Monday, December 18, 2023

17. Orange Was The Color of Her Dress, Then Blue Silk

Charles Mingus: Changes Two (Atlantic, 1975);
composed by Charles Mingus


Mingus liked the same kind of perfection that Kurt Weill did, which is only to say that if their melody lines were chained molecules, they would have had the same side effects. There are numerous live recordings of this composition that predate the studio version he did with his last great – and maybe greatest ever – small group. If you know the tune, you tend to recognize it the same way you recognize “Sophisticated Lady,” which is also the way someone might have seduced you by the way they lit a cigarette when that was an information-bearing gesture. An ascending line is countered by a reciprocal descending line until they entangle each other, leading to an Eb6-Emaj7-Eb6 triplet that turns the light on, and then sets up yet another new and similar syllogism, and another, into a structure of endless vaults and atria.
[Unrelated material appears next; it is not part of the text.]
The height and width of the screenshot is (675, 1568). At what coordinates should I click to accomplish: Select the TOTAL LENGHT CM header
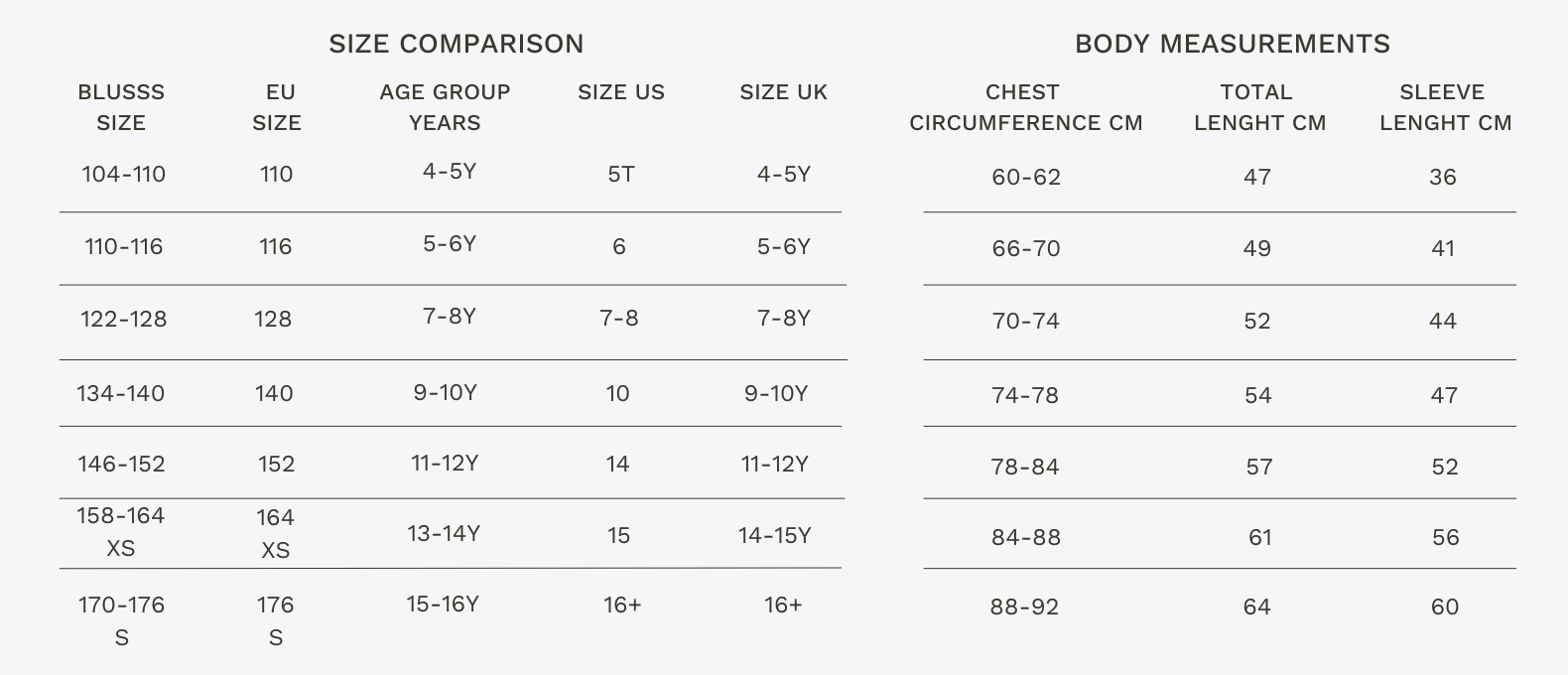[x=1258, y=107]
Mingus never cared much for free playing, per se, but he unquestionably knew how to get rich and elaborate structures out of players who knew how to do it. Don Pullen and George Adams transform the deep folds and rifts of Mingus’s logic engine into a casbah: a bazaar inside an exterior that could not possibly contain it.
Note: 25 secular essays about 25 songs, each one exactly 200 words long, appearing one per day during Advent (approximately).